• Stated exercise
Pick out and copy every line in the listing below that contains the word "should".

• Rows
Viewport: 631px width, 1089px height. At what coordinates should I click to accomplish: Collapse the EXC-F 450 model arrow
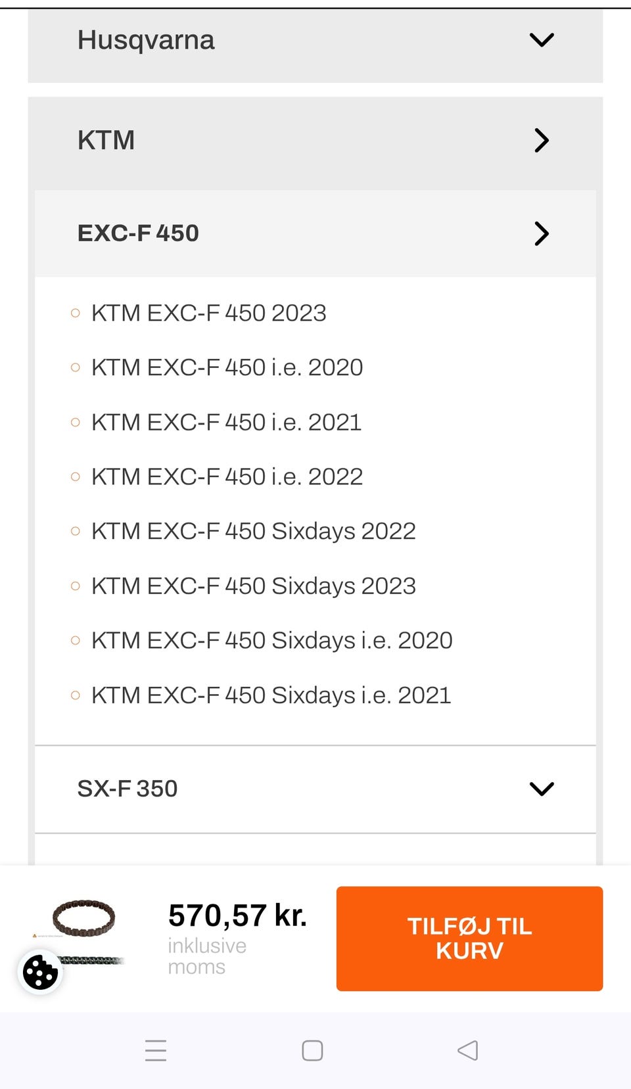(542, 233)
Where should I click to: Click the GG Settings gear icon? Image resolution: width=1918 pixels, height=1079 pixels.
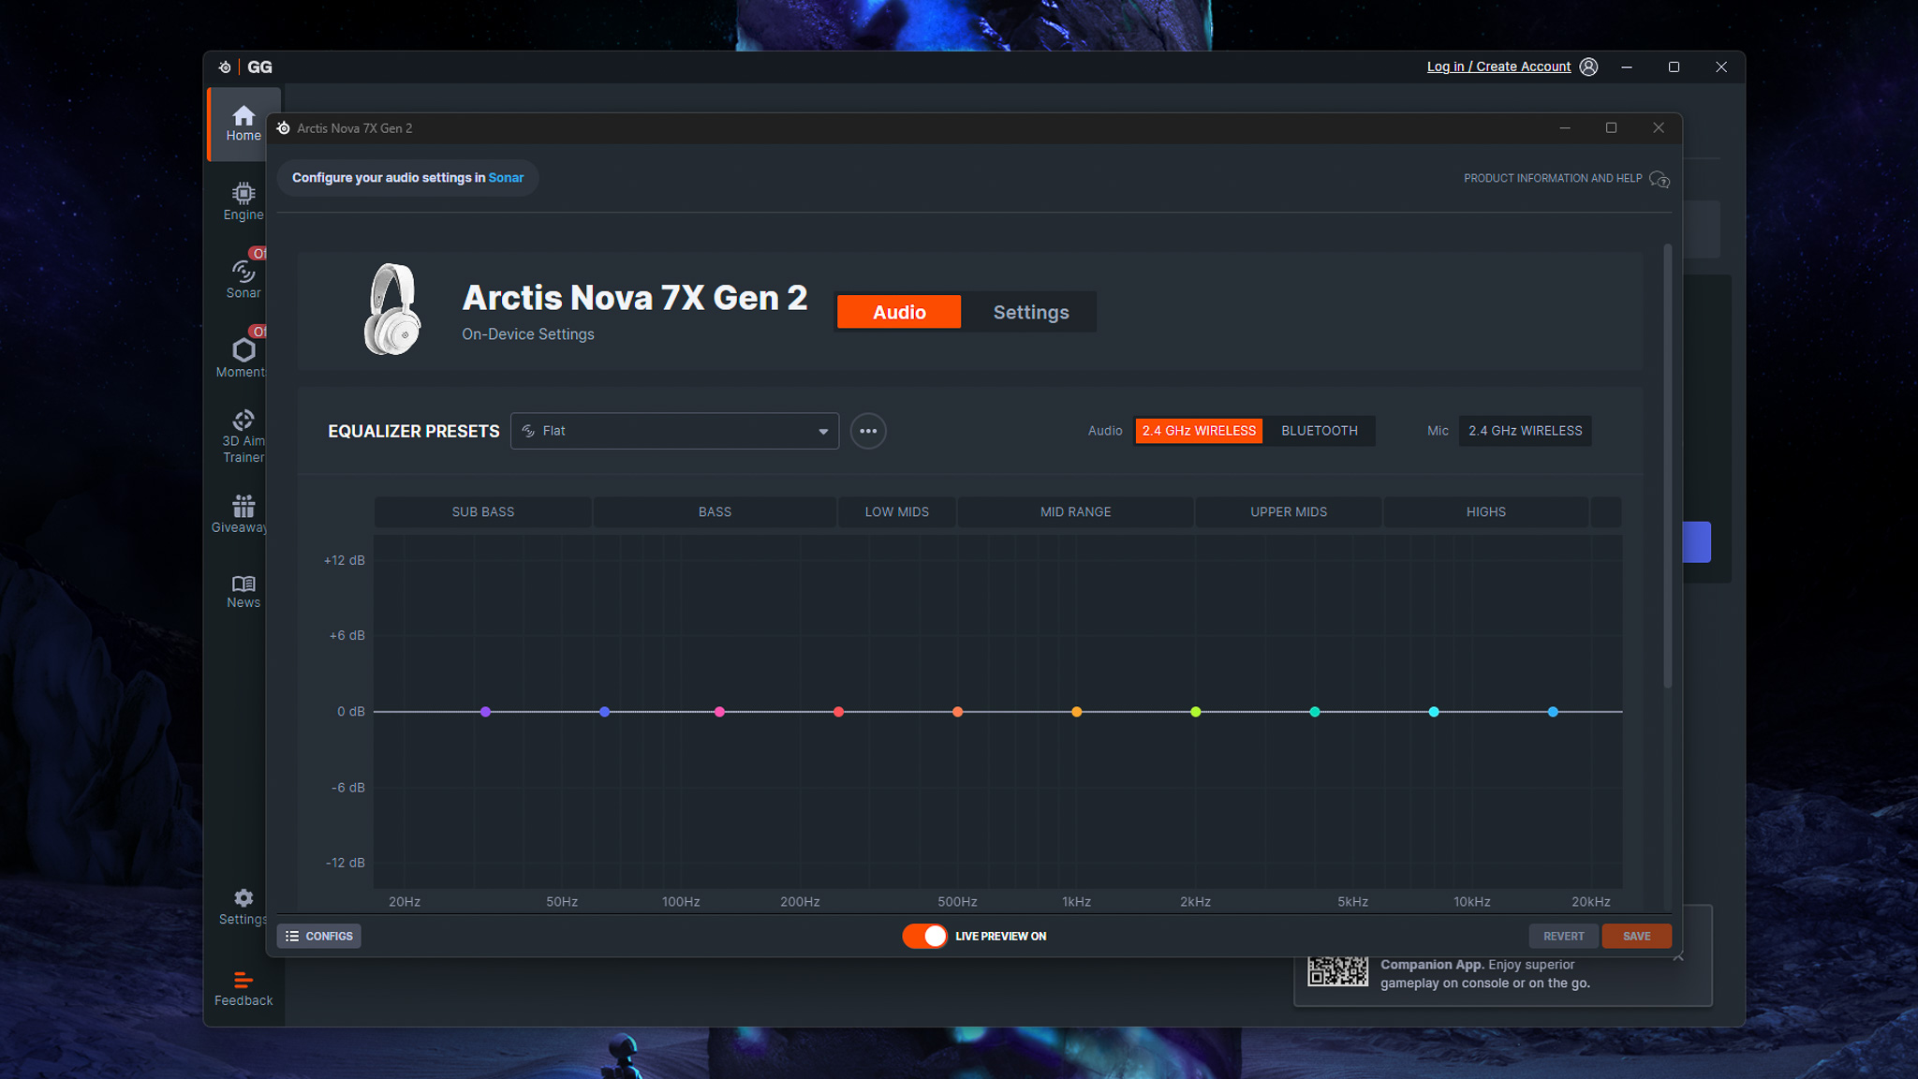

---

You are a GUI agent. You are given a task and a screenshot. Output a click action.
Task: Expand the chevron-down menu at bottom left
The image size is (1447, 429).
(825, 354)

--

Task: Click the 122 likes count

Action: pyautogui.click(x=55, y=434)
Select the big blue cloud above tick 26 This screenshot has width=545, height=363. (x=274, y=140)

• Result for this exercise
Viewport: 631px width, 1089px height. At what coordinates should I click to accomplish: Collapse the EXC-F 450 model arrow
Where should I click to: Click the GG Settings gear icon? Image resolution: width=1918 pixels, height=1079 pixels.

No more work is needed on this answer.